KUSA - Functional fitness: when you work out in ways that make you better at LIFE!
With Corey's benefit concert coming up, I thought it would be a great idea to go to the place where functional fitness is EVERYWHERE: a fire house.
These fire fighters are FIT, and they put us through an incredible workout that can be modified for home!
Check out the moves below. Do one minute at every station, with one minute rest at the end of the circuit. Repeat three to four times!
Bag Cleans! Start with the bag, pile of laundry, or even a medicine ball on the ground. Keep your back straight, stand up quickly and pop your hips to get the weight onto shoulder. Alternate sides!
Wall Balls! Start with the ball right under your chin. Squat to where your elbows almost hit your knees, then explode up pressing the ball as far overhead as you can. Modify with no weight or light dumbbells (and don't let go of dumbbells!)
If you don't have a fire house, add a dumbbell on one side of your body and hold at your shoulder. Switch sides at 30 seconds. This will engage more core!
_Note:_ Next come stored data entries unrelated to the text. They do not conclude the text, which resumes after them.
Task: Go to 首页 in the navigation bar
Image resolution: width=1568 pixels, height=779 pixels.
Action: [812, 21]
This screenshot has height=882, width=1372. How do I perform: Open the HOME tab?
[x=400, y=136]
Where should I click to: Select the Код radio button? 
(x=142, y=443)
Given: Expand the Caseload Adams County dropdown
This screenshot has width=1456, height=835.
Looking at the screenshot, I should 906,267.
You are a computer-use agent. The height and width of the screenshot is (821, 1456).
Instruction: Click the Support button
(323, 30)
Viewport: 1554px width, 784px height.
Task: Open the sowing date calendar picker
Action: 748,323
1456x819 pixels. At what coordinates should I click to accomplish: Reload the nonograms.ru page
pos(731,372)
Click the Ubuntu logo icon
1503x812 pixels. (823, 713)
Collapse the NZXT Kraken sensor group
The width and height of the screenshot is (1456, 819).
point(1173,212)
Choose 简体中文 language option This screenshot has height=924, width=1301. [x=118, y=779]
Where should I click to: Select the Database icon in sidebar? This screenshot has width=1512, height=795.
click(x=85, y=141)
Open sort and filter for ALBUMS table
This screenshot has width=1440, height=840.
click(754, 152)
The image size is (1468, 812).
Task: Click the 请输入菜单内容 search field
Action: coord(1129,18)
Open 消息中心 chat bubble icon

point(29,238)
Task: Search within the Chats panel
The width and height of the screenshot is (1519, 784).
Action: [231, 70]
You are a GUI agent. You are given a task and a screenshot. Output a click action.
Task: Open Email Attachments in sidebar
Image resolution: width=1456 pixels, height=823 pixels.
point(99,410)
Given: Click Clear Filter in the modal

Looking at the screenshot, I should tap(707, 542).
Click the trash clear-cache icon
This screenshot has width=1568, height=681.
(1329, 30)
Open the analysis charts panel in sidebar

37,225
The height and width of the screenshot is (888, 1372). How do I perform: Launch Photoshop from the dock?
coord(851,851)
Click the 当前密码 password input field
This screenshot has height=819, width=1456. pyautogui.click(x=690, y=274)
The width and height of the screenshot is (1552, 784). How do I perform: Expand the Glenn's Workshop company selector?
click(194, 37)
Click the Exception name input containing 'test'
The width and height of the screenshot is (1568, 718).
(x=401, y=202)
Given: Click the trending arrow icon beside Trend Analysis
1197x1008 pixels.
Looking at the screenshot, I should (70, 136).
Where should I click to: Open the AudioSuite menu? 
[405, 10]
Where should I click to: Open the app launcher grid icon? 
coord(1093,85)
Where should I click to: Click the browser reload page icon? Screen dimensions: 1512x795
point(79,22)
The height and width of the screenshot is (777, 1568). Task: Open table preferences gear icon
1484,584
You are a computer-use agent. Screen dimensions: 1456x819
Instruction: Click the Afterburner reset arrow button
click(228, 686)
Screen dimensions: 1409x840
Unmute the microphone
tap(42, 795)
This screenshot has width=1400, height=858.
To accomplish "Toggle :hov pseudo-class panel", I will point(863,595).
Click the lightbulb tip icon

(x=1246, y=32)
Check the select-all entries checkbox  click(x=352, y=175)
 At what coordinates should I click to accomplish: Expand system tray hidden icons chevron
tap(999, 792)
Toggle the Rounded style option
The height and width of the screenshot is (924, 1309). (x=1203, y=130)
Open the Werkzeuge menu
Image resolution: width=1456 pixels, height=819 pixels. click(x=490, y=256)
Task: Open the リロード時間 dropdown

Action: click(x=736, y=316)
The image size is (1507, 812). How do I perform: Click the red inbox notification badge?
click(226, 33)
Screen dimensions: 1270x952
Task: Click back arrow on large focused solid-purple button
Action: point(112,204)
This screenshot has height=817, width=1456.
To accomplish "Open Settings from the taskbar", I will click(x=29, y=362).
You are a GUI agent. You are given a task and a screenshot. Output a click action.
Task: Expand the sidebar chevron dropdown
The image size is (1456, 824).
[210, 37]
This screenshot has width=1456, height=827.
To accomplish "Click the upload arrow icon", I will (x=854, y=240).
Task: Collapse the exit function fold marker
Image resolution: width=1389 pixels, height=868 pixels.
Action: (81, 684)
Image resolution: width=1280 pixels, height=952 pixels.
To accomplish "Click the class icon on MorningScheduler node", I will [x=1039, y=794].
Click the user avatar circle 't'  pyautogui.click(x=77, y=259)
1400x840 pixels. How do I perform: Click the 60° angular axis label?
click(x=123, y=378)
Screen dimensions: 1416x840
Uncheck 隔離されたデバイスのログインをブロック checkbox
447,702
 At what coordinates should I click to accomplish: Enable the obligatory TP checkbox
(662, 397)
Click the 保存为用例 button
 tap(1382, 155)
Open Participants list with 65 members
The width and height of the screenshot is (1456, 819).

Upside down kettlebell walks. Flip a light kettlebell upside down, get your elbow nice and high (tricep parallel to ground) and just walk! This is great for shoulder stability and incredible for the core.
Woodchops! This was the most fun one!
Do this with a band tightened at a higher, fixed point and be sure to keep your arms straight as you pull across your body! You can also hold a light dumbbell and reach up above your shoulder and just cross your body down to the opposite knee.
(If you have a chance to do them with sledgehammers, DO THEM!)